* _Instructions to follow_:
Produce all the records again exactly as they stand.

Records from a data source:
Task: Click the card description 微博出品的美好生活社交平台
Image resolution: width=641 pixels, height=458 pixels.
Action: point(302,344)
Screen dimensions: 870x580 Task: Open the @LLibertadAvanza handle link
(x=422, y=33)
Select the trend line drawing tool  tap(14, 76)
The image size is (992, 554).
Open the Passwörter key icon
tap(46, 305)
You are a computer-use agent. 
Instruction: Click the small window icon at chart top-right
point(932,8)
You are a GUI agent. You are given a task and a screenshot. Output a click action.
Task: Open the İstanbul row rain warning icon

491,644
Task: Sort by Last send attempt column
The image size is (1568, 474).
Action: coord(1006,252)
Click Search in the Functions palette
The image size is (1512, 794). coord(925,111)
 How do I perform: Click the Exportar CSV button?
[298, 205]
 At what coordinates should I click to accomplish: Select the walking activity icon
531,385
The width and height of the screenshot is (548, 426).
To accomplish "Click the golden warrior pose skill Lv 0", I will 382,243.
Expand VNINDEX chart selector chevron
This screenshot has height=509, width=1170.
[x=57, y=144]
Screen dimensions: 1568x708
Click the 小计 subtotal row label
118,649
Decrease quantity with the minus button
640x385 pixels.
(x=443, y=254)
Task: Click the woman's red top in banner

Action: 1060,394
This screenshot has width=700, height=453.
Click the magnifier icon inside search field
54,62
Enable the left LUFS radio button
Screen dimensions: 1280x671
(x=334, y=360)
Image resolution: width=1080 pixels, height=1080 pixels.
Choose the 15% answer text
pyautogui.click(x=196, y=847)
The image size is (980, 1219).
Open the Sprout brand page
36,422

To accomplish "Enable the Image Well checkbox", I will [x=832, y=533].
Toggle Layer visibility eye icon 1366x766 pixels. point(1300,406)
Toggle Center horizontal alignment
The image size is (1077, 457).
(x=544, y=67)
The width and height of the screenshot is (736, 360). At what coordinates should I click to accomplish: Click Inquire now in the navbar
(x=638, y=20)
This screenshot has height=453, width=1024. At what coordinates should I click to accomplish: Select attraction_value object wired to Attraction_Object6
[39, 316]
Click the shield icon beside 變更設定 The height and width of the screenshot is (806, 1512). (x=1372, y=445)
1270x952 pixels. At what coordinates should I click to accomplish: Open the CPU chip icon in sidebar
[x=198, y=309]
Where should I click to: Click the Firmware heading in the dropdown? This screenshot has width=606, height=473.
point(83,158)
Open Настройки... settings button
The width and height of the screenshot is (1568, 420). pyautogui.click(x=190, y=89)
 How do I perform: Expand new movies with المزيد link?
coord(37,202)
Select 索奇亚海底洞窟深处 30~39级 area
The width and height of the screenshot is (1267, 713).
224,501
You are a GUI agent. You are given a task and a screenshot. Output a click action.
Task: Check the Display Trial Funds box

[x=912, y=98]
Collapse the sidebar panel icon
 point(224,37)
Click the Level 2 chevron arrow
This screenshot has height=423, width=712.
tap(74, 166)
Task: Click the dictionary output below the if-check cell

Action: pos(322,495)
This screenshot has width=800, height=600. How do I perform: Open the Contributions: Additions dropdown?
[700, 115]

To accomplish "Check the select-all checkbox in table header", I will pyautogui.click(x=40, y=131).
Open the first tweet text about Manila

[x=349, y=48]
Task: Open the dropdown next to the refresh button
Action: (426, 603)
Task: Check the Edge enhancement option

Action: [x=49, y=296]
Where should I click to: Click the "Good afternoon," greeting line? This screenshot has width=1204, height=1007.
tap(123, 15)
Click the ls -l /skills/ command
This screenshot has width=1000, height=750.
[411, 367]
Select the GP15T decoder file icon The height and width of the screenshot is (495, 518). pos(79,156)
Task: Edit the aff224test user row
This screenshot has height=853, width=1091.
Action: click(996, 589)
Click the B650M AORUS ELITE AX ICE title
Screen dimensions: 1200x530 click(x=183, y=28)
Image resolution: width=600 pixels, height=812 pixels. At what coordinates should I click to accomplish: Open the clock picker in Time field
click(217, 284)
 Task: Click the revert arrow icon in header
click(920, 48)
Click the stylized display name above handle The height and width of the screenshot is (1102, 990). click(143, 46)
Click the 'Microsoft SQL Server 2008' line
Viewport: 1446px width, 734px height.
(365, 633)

* _Task solution_:
Task: Click the card description 微博出品的美好生活社交平台
Image resolution: width=641 pixels, height=458 pixels.
Action: point(302,344)
Screen dimensions: 870x580 Task: Open the @LLibertadAvanza handle link
(x=422, y=33)
Select the trend line drawing tool  tap(14, 76)
The image size is (992, 554).
Open the Passwörter key icon
tap(46, 305)
You are a computer-use agent. 
Instruction: Click the small window icon at chart top-right
point(932,8)
You are a GUI agent. You are given a task and a screenshot. Output a click action.
Task: Open the İstanbul row rain warning icon

491,644
Task: Sort by Last send attempt column
The image size is (1568, 474).
Action: coord(1006,252)
Click Search in the Functions palette
The image size is (1512, 794). coord(925,111)
 How do I perform: Click the Exportar CSV button?
[298, 205]
 At what coordinates should I click to accomplish: Select the walking activity icon
531,385
The width and height of the screenshot is (548, 426).
To accomplish "Click the golden warrior pose skill Lv 0", I will 382,243.
Expand VNINDEX chart selector chevron
This screenshot has height=509, width=1170.
[x=57, y=144]
Screen dimensions: 1568x708
Click the 小计 subtotal row label
118,649
Decrease quantity with the minus button
640x385 pixels.
(x=443, y=254)
Task: Click the woman's red top in banner

Action: 1060,394
This screenshot has width=700, height=453.
Click the magnifier icon inside search field
54,62
Enable the left LUFS radio button
Screen dimensions: 1280x671
(x=334, y=360)
Image resolution: width=1080 pixels, height=1080 pixels.
Choose the 15% answer text
pyautogui.click(x=196, y=847)
The image size is (980, 1219).
Open the Sprout brand page
36,422

To accomplish "Enable the Image Well checkbox", I will [x=832, y=533].
Toggle Layer visibility eye icon 1366x766 pixels. point(1300,406)
Toggle Center horizontal alignment
The image size is (1077, 457).
(x=544, y=67)
The width and height of the screenshot is (736, 360). At what coordinates should I click to accomplish: Click Inquire now in the navbar
(x=638, y=20)
This screenshot has height=453, width=1024. At what coordinates should I click to accomplish: Select attraction_value object wired to Attraction_Object6
[39, 316]
Click the shield icon beside 變更設定 The height and width of the screenshot is (806, 1512). (x=1372, y=445)
1270x952 pixels. At what coordinates should I click to accomplish: Open the CPU chip icon in sidebar
[x=198, y=309]
Where should I click to: Click the Firmware heading in the dropdown? This screenshot has width=606, height=473.
point(83,158)
Open Настройки... settings button
The width and height of the screenshot is (1568, 420). pyautogui.click(x=190, y=89)
 How do I perform: Expand new movies with المزيد link?
coord(37,202)
Select 索奇亚海底洞窟深处 30~39级 area
The width and height of the screenshot is (1267, 713).
224,501
You are a GUI agent. You are given a task and a screenshot. Output a click action.
Task: Check the Display Trial Funds box

[x=912, y=98]
Collapse the sidebar panel icon
 point(224,37)
Click the Level 2 chevron arrow
This screenshot has height=423, width=712.
tap(74, 166)
Task: Click the dictionary output below the if-check cell

Action: pos(322,495)
This screenshot has width=800, height=600. How do I perform: Open the Contributions: Additions dropdown?
[700, 115]

To accomplish "Check the select-all checkbox in table header", I will pyautogui.click(x=40, y=131).
Open the first tweet text about Manila

[x=349, y=48]
Task: Open the dropdown next to the refresh button
Action: (426, 603)
Task: Check the Edge enhancement option

Action: [x=49, y=296]
Where should I click to: Click the "Good afternoon," greeting line? This screenshot has width=1204, height=1007.
tap(123, 15)
Click the ls -l /skills/ command
This screenshot has width=1000, height=750.
[411, 367]
Select the GP15T decoder file icon The height and width of the screenshot is (495, 518). pos(79,156)
Task: Edit the aff224test user row
This screenshot has height=853, width=1091.
Action: click(996, 589)
Click the B650M AORUS ELITE AX ICE title
Screen dimensions: 1200x530 click(x=183, y=28)
Image resolution: width=600 pixels, height=812 pixels. At what coordinates should I click to accomplish: Open the clock picker in Time field
click(217, 284)
 Task: Click the revert arrow icon in header
click(920, 48)
Click the stylized display name above handle The height and width of the screenshot is (1102, 990). click(143, 46)
Click the 'Microsoft SQL Server 2008' line
Viewport: 1446px width, 734px height.
(365, 633)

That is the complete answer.